-- TASK OBJECTIVE --
Look through the records below for the line with "Given: Go to Transfers via sidebar icon". Return that line and each one after it up to and including the line with "Task: Tap the share icon in browser bar", exactly.

Segment Open

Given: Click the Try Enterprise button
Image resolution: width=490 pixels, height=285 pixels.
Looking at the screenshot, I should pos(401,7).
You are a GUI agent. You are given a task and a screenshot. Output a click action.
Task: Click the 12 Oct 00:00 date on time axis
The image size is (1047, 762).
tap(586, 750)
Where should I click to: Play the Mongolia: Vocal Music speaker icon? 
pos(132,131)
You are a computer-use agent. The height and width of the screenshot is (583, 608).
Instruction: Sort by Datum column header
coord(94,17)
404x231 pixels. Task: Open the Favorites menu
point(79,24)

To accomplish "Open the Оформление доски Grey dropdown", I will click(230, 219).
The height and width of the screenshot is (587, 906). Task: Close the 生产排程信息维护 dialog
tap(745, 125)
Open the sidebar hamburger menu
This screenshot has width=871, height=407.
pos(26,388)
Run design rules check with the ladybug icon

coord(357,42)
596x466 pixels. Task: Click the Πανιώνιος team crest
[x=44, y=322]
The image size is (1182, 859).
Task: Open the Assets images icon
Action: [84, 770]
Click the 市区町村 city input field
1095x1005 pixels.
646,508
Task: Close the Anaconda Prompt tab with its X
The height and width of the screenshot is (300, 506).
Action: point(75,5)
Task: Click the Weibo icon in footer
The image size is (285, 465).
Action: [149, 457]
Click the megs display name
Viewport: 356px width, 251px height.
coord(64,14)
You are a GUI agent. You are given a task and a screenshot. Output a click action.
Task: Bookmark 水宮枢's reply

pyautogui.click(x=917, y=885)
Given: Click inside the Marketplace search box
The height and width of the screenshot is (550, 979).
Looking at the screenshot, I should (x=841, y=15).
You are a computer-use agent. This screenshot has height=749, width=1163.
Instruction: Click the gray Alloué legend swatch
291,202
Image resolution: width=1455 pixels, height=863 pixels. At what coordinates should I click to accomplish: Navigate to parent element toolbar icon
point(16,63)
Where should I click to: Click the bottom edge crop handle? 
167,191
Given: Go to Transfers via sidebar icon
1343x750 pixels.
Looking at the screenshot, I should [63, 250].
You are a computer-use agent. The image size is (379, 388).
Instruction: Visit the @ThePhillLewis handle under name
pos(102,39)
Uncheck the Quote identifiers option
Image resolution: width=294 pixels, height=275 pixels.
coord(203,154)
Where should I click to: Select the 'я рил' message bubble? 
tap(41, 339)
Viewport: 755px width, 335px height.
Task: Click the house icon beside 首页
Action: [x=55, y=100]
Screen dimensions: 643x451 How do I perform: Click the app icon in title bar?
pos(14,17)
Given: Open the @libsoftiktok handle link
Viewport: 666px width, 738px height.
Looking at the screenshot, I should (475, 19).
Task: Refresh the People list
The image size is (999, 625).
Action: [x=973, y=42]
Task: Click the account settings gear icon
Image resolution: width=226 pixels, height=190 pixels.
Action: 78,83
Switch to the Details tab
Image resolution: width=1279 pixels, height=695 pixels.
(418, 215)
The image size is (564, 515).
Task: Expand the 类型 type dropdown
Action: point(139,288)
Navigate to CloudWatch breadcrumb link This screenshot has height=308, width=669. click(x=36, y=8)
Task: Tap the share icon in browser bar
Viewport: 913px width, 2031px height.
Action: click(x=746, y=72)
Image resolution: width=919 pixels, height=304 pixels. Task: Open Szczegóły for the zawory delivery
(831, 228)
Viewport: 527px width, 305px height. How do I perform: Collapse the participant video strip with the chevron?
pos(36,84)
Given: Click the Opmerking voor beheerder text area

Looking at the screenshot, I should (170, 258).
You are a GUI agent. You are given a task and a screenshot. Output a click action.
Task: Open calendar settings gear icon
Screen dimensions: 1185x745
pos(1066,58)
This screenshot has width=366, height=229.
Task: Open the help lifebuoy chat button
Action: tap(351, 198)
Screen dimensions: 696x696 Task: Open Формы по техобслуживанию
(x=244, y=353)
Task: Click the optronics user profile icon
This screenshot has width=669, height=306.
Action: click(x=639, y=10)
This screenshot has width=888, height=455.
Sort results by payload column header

Segment Closed

-- PROBLEM SOLUTION --
Given: Go to Transfers via sidebar icon
1343x750 pixels.
Looking at the screenshot, I should [63, 250].
You are a computer-use agent. The image size is (379, 388).
Instruction: Visit the @ThePhillLewis handle under name
pos(102,39)
Uncheck the Quote identifiers option
Image resolution: width=294 pixels, height=275 pixels.
coord(203,154)
Where should I click to: Select the 'я рил' message bubble? 
tap(41, 339)
Viewport: 755px width, 335px height.
Task: Click the house icon beside 首页
Action: [x=55, y=100]
Screen dimensions: 643x451 How do I perform: Click the app icon in title bar?
pos(14,17)
Given: Open the @libsoftiktok handle link
Viewport: 666px width, 738px height.
Looking at the screenshot, I should (475, 19).
Task: Refresh the People list
The image size is (999, 625).
Action: [x=973, y=42]
Task: Click the account settings gear icon
Image resolution: width=226 pixels, height=190 pixels.
Action: 78,83
Switch to the Details tab
Image resolution: width=1279 pixels, height=695 pixels.
(418, 215)
The image size is (564, 515).
Task: Expand the 类型 type dropdown
Action: point(139,288)
Navigate to CloudWatch breadcrumb link This screenshot has height=308, width=669. click(x=36, y=8)
Task: Tap the share icon in browser bar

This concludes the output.